Analyze and compare RankLLM evaluation outputs across models, prompt templates, or retrieval settings.

When to Use

  • After rank-llm evaluate
  • After rank-llm analyze
  • When comparing two rerank runs or model variants
  • When checking whether a retrieval-cache or rerank artifact is ready for downstream evaluation

What It Does

Aggregated Metric Comparison

  • Load two trec_eval_aggregated_results_<model>.jsonl files
  • Compare per-file metric values side by side
  • Report deltas for metrics such as ndcg_cut_10, map_cut_100, or recall-style scores

Response Analysis Interpretation

  • Read analyze summaries and error counts
  • Flag mixed valid and malformed outputs when partial_success appears
  • Separate response-format problems from ranking-quality problems

Retrieval Handoff Checks

  • Confirm that a run has the expected rerank JSONL or TREC artifacts before aggregation
  • Confirm that cached retrieval JSON exists when evaluation depends on precomputed retrieval results

Usage

Compare two evaluation outputs:

python3 .claude/skills/rank-llm-eval/scripts/compare.py \
  --run-a trec_eval_aggregated_results_a.jsonl \
  --run-b trec_eval_aggregated_results_b.jsonl

Or use the CLI directly:

rank-llm evaluate --model-name castorini/rank_zephyr_7b_v1_full
rank-llm analyze --files invocations.json --verbose
rank-llm view rerank_results.jsonl

Reference Files

  • references/metrics.md - Metric names, output files, and interpretation guidance

Comparison Script

See scripts/compare.py for the side-by-side comparison tool.

Gotchas

  • evaluate aggregates stored rerank outputs.

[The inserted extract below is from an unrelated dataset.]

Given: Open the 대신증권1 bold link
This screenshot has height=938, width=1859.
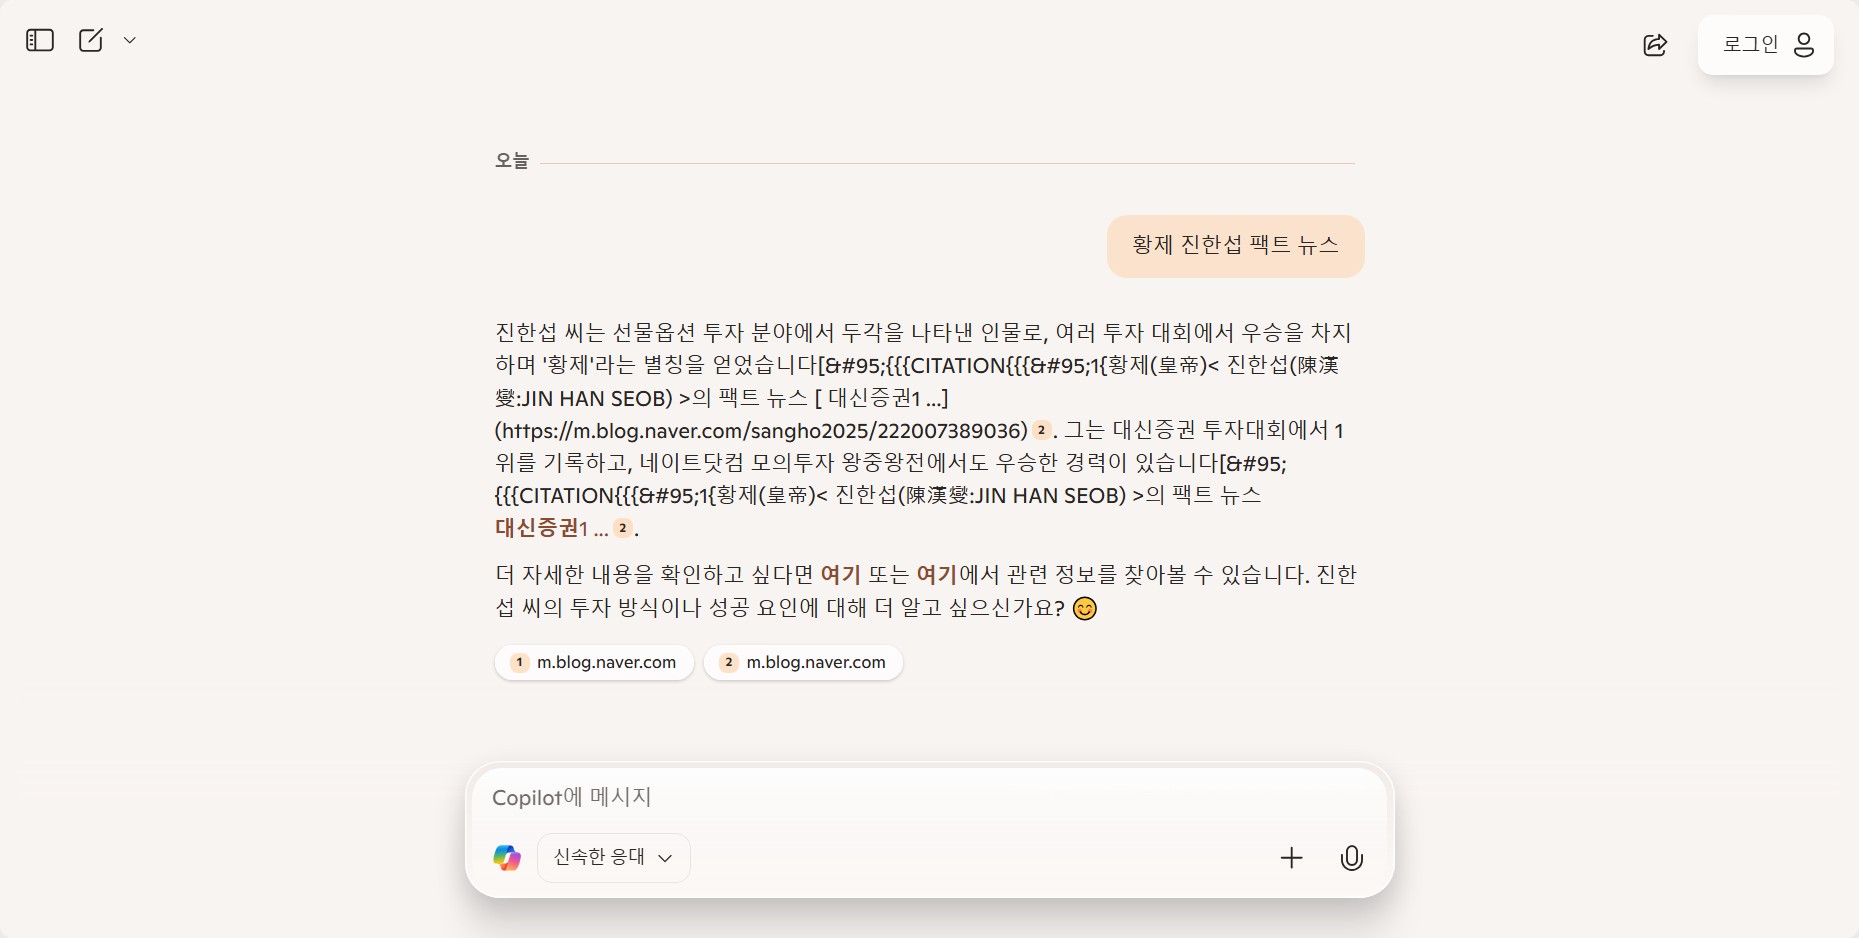Looking at the screenshot, I should tap(541, 528).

It does not execute reranking by itself.
  • Comparing two aggregated evaluation files only makes sense when both runs cover the same datasets or TREC output files.
  • analyze focuses on response and parsing quality, not ranking quality. A clean analyze result does not imply good ndcg_cut_10.
  • partial_success means some responses were usable and some were malformed. Treat that as a data-quality issue before reading too much into the metric deltas.